━━ Exercise input
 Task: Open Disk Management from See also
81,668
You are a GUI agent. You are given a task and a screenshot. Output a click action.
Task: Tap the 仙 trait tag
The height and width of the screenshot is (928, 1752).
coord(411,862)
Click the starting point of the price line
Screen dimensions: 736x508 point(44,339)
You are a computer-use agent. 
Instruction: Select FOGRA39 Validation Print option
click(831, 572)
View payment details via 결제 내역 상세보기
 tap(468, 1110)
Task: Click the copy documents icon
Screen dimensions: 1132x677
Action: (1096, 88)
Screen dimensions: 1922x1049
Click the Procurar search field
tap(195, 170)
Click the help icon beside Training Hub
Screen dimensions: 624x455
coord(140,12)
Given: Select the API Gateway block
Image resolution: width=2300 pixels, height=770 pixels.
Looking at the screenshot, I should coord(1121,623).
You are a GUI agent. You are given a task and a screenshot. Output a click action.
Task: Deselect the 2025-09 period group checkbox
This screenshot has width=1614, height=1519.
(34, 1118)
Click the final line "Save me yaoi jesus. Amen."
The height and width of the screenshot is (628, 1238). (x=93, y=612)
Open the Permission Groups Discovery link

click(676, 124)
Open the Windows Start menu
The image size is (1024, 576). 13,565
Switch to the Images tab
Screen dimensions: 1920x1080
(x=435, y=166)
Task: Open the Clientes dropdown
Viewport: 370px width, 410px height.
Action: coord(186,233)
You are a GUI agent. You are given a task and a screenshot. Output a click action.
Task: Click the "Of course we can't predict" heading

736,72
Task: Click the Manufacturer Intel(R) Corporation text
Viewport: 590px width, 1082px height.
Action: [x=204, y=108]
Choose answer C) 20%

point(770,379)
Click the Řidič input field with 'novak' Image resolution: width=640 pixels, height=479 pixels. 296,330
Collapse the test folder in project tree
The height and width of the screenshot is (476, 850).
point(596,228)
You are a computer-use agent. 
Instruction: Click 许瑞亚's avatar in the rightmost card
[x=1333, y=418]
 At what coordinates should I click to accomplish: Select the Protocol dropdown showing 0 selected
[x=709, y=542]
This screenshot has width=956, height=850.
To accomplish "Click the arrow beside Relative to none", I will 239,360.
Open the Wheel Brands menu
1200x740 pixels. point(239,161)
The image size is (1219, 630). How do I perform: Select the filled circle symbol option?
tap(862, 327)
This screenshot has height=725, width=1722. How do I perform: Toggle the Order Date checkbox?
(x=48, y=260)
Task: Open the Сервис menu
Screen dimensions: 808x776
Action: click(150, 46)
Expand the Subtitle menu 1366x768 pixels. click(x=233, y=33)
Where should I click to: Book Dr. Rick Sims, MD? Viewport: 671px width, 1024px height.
━━━━
_Problem details_. An exact reproduction of all the entries above is required.

_Written reply_.
 Task: Open Disk Management from See also
81,668
You are a GUI agent. You are given a task and a screenshot. Output a click action.
Task: Tap the 仙 trait tag
The height and width of the screenshot is (928, 1752).
coord(411,862)
Click the starting point of the price line
Screen dimensions: 736x508 point(44,339)
You are a computer-use agent. 
Instruction: Select FOGRA39 Validation Print option
click(831, 572)
View payment details via 결제 내역 상세보기
 tap(468, 1110)
Task: Click the copy documents icon
Screen dimensions: 1132x677
Action: (1096, 88)
Screen dimensions: 1922x1049
Click the Procurar search field
tap(195, 170)
Click the help icon beside Training Hub
Screen dimensions: 624x455
coord(140,12)
Given: Select the API Gateway block
Image resolution: width=2300 pixels, height=770 pixels.
Looking at the screenshot, I should coord(1121,623).
You are a GUI agent. You are given a task and a screenshot. Output a click action.
Task: Deselect the 2025-09 period group checkbox
This screenshot has width=1614, height=1519.
(34, 1118)
Click the final line "Save me yaoi jesus. Amen."
The height and width of the screenshot is (628, 1238). (x=93, y=612)
Open the Permission Groups Discovery link

click(676, 124)
Open the Windows Start menu
The image size is (1024, 576). 13,565
Switch to the Images tab
Screen dimensions: 1920x1080
(x=435, y=166)
Task: Open the Clientes dropdown
Viewport: 370px width, 410px height.
Action: coord(186,233)
You are a GUI agent. You are given a task and a screenshot. Output a click action.
Task: Click the "Of course we can't predict" heading

736,72
Task: Click the Manufacturer Intel(R) Corporation text
Viewport: 590px width, 1082px height.
Action: [x=204, y=108]
Choose answer C) 20%

point(770,379)
Click the Řidič input field with 'novak' Image resolution: width=640 pixels, height=479 pixels. 296,330
Collapse the test folder in project tree
The height and width of the screenshot is (476, 850).
point(596,228)
You are a computer-use agent. 
Instruction: Click 许瑞亚's avatar in the rightmost card
[x=1333, y=418]
 At what coordinates should I click to accomplish: Select the Protocol dropdown showing 0 selected
[x=709, y=542]
This screenshot has width=956, height=850.
To accomplish "Click the arrow beside Relative to none", I will 239,360.
Open the Wheel Brands menu
1200x740 pixels. point(239,161)
The image size is (1219, 630). How do I perform: Select the filled circle symbol option?
tap(862, 327)
This screenshot has height=725, width=1722. How do I perform: Toggle the Order Date checkbox?
(x=48, y=260)
Task: Open the Сервис menu
Screen dimensions: 808x776
Action: click(150, 46)
Expand the Subtitle menu 1366x768 pixels. click(x=233, y=33)
Where should I click to: Book Dr. Rick Sims, MD? Viewport: 671px width, 1024px height.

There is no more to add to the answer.